To this effect, FoEME and INSS recently unveiled an outline plan to solve cross-border environmental and water issues in the region. Even if the peace talks were to fail, the outline could be a key basis for tightening mutual trust, the organizations argue. FoEME and INSS therefore recently presented their outline to Kerry, American peace envoy Martin Indyk, Prime Minister Binyamin Netanyahu, and PA President Mahmoud Abbas.
The outline, which FoEME and the INSS hope could be integrated into the framework agreement, calls for a “final water agreement” to be achieved within three months after the adoption of the framework agreement. Such a water agreement would replace article 40 of the 1994 Oslo Accords, establishing a new joint management structure with a third party presence, which would replace a largely defunct Joint Water Committee. The jurisdiction of the new management team would “be based on all sources of shared natural water and be governed by principles of equity, efficiency, environmental sustainability, and participatory structures,” according to the outline.
In addition, the outline calls for the creation of an action plan to address Palestinian water and environmental projects in order to solve urgent issues like water supply and sanitation in Gaza and the West Bank. Such action, the outline explains, would result “in immediate improvement in quality of life for the Palestinian population with direct cross border benefits to the Israeli population.”
A final stipulation of the outline involves the creation of a trilateral committee, including representation from Israel, the PA, and Jordan, with the goal of rehabilitating the Jordan River and the Dead Sea.
While not included in the outline, the organizations is also calling for the immediate release of 70 infrastructure projects currently awaiting Joint Water Committee approval. In addition, they called for the accelerated promotion of the forthcoming desalination plant in Gaza, and also suggested that Israel release 30 million cubic meters of additional freshwater to Gaza.

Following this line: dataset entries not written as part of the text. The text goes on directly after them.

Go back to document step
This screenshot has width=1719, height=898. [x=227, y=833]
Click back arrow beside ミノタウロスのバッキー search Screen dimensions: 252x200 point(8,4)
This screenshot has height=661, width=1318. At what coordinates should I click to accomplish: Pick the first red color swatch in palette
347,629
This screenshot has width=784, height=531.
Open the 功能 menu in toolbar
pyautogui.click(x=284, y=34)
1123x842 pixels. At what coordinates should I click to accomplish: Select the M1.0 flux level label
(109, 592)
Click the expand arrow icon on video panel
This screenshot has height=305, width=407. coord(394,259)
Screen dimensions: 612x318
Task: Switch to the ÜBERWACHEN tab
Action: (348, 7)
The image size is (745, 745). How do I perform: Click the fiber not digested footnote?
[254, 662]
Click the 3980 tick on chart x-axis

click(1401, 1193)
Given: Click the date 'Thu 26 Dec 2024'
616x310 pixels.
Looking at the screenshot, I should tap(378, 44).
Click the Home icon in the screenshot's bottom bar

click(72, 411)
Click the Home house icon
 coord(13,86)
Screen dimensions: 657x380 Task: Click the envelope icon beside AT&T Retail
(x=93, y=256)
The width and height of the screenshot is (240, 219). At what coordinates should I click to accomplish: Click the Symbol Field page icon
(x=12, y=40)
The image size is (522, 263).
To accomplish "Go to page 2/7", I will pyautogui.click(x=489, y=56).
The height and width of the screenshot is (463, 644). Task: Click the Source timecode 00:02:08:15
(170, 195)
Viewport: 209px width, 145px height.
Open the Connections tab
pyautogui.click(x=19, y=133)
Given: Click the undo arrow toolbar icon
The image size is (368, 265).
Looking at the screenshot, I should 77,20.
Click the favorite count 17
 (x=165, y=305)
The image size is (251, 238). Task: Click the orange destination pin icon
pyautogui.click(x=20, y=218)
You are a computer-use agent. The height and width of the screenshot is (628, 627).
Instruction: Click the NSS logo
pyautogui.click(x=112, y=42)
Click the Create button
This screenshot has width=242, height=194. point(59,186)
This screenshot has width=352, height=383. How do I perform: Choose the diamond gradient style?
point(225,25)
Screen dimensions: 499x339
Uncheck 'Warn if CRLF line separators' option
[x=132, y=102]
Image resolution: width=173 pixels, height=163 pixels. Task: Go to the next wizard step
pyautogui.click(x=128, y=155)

Such quantities could replace one commitment Israel made in a Jordanian-Israeli-Palestinian trilateral water agreement in December 2013, to make an additional 20 million cubic meters of water available to the PA, the organization said.
“The treatment of water issues and the shared environment serve as hostage to a complex political reality,” Bromberg said. “Both sides depend on outdated mechanisms designed for a short-term interim period, and today, 20 years later, still remain in force and unchanged during a time that the population of the region and the consumption of natural resources has doubled.”
Dr. Oded Eran, a senior research fellow at the INSS, told The Jerusalem Post on Monday that water “is one of the major issues that was always on the agenda of the negotiations.”
“We look at this issue from a strategic point of view in context of Israeli-Palestinian relations and on a regional level,” said Eran, who headed Israel’s negotiation team with the Palestinians from 1999-2000. “We see that water, energy, infrastructure can be a confidence building measure, but also something that can precede the political peace.”
While the current negotiations are based upon the paradigm that all of the core issues need to be solved at once, Eran and his colleagues at the INSS argue that water problems can, in fact, be solved before a comprehensive agreement occurs.
“This is something that can really enhance the process of the negotiations and the process of normalization among Israel and its neighbors,” he said.